8 Big Media, Big Stories
The 2000s upended the traditional business model of media and journalism. The lavish spending of the late 1990s had given way to tightened budgets, thinner newspapers and sparsely populated newsrooms. The lifeboat called convergence was foundering. Big media companies were not saving money or earning the profits they anticipated. The 2008 recession was not the blip many media managers had hoped. Craigslist and eBay had siphoned off classified advertising, and it was not coming back. Facebook and Google hijacked broadcast and print advertisers with large online audiences. Younger readers were migrating to sites like VOX, Reddit and YouTube.

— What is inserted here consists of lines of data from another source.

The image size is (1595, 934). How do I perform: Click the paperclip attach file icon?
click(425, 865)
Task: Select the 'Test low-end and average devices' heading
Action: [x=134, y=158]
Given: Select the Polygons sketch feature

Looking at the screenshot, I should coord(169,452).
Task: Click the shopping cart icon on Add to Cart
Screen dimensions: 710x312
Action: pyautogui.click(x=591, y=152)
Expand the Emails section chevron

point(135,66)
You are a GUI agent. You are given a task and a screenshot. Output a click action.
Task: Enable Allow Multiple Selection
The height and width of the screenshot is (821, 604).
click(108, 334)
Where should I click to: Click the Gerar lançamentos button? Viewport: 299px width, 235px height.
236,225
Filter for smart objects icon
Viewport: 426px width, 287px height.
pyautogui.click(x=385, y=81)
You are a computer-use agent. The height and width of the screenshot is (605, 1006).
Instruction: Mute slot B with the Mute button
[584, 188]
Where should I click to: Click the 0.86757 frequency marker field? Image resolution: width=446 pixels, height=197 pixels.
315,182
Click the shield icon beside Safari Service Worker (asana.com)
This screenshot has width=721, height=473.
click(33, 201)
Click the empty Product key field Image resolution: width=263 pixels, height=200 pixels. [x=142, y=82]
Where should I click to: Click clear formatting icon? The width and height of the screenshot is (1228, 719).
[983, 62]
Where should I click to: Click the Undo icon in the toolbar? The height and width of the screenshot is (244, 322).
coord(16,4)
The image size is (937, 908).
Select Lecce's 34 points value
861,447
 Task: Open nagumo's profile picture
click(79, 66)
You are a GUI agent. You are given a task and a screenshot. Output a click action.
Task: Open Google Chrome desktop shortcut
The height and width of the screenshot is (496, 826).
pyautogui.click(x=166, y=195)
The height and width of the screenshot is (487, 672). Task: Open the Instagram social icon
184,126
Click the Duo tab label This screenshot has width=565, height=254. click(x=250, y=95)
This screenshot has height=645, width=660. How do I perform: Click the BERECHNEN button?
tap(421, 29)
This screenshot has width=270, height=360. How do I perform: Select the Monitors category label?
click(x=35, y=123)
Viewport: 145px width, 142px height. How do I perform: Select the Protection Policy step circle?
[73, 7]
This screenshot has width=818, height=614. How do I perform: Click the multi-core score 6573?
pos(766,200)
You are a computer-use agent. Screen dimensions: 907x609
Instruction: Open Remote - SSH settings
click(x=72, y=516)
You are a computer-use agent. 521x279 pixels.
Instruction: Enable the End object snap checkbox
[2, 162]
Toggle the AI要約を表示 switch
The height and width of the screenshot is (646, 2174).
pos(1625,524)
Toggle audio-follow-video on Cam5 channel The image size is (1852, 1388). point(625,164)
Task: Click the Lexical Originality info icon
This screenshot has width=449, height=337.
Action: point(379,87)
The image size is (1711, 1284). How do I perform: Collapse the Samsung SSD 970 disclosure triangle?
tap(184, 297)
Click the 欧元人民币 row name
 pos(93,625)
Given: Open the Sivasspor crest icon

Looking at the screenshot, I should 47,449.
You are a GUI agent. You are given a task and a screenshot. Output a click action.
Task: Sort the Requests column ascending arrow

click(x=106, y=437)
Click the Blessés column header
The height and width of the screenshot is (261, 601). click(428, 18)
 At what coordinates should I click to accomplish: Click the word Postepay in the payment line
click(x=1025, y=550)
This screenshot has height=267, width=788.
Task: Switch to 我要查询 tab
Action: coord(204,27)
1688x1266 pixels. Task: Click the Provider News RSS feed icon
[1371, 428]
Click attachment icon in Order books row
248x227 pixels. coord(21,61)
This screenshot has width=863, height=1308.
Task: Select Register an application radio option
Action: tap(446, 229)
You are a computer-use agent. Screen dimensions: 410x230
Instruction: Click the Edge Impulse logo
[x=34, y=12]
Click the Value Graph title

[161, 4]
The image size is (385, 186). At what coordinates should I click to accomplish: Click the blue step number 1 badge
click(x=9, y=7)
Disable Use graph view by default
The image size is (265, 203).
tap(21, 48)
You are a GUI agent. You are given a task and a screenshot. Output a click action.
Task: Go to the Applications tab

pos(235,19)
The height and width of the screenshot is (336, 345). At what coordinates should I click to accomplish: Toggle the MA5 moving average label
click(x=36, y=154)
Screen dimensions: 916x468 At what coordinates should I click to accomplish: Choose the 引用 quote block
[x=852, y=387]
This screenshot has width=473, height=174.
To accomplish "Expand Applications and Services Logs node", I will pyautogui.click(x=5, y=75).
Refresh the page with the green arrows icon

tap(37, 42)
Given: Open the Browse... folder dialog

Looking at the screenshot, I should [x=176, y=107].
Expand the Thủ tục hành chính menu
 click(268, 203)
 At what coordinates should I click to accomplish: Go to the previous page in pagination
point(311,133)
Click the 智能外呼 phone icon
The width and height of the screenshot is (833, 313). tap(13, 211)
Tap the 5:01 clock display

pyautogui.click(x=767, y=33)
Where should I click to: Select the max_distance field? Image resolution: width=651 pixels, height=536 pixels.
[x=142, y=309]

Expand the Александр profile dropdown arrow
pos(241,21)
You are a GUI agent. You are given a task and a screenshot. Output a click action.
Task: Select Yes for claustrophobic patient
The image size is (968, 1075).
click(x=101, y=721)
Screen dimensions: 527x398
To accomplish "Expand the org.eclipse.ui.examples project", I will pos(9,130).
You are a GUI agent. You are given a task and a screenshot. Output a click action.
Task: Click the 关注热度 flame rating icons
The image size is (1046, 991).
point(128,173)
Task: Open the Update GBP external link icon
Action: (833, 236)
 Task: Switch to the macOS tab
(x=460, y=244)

As the 2000s progressed, the financial pressures from shareholders, the markets and escalating digital disruption hit the budgets and staffing at community newspapers and local radio and television stations hard. Big media companies dominated the lists of annual finalists.
The threat to media independence to do stories in the public interest was on the mind of newly appointed Governor General Michaëlle Jean, a passionate defender of free speech. She had lived under a dictatorship in Haiti before escaping to Canada, where she worked as a journalist, presenter and news anchor on the French and English networks of the Canadian public broadcaster from 1998 until she was appointed governor general in 2005. Just forty-eight years old, Jean brought a youthful and less formal attitude to the position. Despite searing criticism in the media over her French citizenship — which she would later renounce — and suggestions that she was a separatist sympathizer, Jean remained a passionate supporter of the Michener Awards and what they stood for.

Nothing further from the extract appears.